Construyen la Iglesia los jóvenes para quienes Cristo es el ideal, y con generosidad, entusiasmo y limpieza de corazón se entregan al servicio de los demás, siendo fermento renovador de una sociedad a menudo envejecida y triste.
En una palabra: construimos la Iglesia, cuando nos esforzamos por ser santos; por cumplir siempre y en todo la voluntad de Dios, para que ella, aun compuesta por hombres pecadores, sea cada vez más fiel a su vocación de santidad. Esta es la mejor prueba de nuestro amor a la Iglesia.

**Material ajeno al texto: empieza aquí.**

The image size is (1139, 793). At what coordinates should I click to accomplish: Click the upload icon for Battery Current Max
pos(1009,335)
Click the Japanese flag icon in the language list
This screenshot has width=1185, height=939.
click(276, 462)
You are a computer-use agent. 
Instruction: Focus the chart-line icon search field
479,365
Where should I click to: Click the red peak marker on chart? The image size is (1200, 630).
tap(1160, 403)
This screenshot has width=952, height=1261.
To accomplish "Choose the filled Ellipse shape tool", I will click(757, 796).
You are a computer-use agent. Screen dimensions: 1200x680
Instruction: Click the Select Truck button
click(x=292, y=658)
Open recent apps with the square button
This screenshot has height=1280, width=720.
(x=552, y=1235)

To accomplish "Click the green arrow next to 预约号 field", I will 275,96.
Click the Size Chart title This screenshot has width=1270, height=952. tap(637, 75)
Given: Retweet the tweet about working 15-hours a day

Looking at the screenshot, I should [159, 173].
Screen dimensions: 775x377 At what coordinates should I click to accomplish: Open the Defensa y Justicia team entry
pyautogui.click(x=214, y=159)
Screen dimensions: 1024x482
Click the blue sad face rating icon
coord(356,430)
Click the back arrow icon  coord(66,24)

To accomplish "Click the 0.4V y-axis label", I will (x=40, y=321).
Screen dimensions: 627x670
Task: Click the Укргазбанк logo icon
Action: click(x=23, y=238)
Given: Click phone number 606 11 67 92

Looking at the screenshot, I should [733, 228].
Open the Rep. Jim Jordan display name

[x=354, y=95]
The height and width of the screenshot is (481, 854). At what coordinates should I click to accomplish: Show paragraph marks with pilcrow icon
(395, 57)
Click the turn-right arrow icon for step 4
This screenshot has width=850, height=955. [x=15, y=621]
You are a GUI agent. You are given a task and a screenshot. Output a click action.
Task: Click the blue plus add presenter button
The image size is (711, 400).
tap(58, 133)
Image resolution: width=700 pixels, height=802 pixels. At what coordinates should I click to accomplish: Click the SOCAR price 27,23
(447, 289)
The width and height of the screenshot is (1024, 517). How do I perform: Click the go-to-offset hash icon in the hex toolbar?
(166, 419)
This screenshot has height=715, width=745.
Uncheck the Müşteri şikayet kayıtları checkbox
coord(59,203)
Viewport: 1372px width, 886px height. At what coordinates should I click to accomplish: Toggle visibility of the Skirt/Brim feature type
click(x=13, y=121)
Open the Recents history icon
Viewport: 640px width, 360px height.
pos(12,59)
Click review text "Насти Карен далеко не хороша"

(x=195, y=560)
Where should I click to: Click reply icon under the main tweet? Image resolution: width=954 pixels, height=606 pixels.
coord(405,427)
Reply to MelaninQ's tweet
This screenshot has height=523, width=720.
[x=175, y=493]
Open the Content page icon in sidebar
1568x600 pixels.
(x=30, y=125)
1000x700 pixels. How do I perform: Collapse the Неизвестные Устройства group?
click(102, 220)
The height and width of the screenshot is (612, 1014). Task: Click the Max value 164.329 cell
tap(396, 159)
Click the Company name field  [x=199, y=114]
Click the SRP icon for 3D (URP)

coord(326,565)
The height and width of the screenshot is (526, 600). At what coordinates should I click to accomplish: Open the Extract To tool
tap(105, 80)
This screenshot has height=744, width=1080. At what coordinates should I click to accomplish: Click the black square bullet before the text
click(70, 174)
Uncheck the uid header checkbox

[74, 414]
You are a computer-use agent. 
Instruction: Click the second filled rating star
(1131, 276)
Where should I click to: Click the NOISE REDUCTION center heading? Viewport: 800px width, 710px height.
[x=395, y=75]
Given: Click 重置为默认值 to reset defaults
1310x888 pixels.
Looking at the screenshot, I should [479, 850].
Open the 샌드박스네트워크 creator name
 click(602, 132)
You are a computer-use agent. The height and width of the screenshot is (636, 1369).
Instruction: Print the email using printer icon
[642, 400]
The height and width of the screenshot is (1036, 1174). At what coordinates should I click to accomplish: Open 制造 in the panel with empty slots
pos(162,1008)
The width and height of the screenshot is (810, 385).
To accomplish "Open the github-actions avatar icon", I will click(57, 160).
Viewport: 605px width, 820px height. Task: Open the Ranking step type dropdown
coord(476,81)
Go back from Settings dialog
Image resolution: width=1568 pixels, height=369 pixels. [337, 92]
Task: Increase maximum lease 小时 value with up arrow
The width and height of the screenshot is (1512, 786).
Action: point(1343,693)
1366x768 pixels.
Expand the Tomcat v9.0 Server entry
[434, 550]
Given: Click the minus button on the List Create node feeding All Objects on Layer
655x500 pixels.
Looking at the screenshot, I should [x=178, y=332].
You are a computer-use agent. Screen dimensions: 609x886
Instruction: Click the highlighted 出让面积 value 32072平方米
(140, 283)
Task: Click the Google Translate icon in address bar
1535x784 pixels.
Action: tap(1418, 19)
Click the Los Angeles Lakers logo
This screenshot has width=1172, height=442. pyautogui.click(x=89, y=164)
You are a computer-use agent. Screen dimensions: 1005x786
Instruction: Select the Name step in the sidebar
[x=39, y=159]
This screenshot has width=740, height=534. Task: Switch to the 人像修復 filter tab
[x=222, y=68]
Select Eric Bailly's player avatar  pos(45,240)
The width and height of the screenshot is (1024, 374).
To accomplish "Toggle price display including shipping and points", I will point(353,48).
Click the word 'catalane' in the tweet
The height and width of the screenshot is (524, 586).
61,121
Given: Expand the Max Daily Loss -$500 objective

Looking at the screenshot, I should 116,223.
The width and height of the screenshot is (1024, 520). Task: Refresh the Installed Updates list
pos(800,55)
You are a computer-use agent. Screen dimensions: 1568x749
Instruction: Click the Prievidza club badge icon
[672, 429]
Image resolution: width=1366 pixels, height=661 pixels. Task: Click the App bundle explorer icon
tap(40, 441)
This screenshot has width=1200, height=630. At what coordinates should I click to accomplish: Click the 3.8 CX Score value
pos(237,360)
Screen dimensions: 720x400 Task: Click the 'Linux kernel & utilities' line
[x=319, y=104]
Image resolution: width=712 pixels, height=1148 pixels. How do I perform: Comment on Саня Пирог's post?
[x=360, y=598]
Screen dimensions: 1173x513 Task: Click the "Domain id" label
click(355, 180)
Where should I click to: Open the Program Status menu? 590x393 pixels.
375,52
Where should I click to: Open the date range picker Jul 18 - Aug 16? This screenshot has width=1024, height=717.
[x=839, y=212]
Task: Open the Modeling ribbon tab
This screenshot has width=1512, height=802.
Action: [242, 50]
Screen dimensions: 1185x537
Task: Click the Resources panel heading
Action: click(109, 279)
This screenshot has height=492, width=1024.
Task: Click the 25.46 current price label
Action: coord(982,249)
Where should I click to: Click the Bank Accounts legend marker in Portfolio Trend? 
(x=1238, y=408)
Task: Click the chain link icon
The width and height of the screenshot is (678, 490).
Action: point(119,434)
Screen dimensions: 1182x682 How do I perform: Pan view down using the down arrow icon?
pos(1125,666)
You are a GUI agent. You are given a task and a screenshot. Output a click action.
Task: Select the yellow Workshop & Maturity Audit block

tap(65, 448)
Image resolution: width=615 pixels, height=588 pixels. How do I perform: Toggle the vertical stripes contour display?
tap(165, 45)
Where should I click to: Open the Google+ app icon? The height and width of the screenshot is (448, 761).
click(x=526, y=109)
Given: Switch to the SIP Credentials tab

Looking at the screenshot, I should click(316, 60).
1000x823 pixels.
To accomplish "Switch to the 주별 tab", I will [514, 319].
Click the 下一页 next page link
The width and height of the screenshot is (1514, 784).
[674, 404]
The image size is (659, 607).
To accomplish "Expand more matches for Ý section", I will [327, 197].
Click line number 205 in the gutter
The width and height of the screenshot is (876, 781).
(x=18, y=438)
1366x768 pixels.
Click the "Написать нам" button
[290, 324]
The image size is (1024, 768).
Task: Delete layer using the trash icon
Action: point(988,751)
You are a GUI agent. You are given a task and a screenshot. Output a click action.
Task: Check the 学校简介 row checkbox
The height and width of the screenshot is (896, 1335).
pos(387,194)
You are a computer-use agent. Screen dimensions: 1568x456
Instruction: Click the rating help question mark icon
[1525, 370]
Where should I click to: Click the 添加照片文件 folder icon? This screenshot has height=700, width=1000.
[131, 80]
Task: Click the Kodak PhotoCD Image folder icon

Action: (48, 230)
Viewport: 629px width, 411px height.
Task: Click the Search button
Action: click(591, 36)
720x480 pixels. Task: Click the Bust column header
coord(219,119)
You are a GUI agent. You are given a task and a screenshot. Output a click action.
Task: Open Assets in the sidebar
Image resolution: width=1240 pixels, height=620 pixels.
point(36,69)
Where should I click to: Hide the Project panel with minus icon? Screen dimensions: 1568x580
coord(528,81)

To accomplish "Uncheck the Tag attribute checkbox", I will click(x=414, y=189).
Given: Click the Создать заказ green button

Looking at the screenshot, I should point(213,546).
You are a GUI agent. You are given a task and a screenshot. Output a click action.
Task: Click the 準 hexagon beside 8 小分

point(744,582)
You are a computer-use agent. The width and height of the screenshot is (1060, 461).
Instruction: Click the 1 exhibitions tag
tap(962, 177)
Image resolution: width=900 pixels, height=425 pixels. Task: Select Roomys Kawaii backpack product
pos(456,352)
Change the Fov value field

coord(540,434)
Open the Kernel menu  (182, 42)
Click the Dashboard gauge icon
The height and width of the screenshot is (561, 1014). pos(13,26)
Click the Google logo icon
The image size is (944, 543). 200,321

7. Queridos hermanos y hermanas: Amemos siempre a la Iglesia. Sintámonos responsables de ella, de su fidelidad a la Palabra de Dios, a la misión que Cristo le confió, a su vocación de ser “como sacramento; es decir, signo e instrumento de la intima unión con Dios y de la unidad del género humano” (cf. Lumen Gentium, 1).
Amémosla como a nuestra Madre; como amamos a María Santísima, a la que vosotros llamáis con el cariñoso nombre de “la Negrita de los Ángeles” en su santuario de Cartago.
Amémosla sobre todo como Cristo la amó, hasta dar por ella su misma vida. Y pidámosle a El en esta Eucaristía que celebramos, que el amor a la Iglesia sea la característica de vuestra vida cristiana, hijos fieles de Costa Rica y de América Central. Así sea.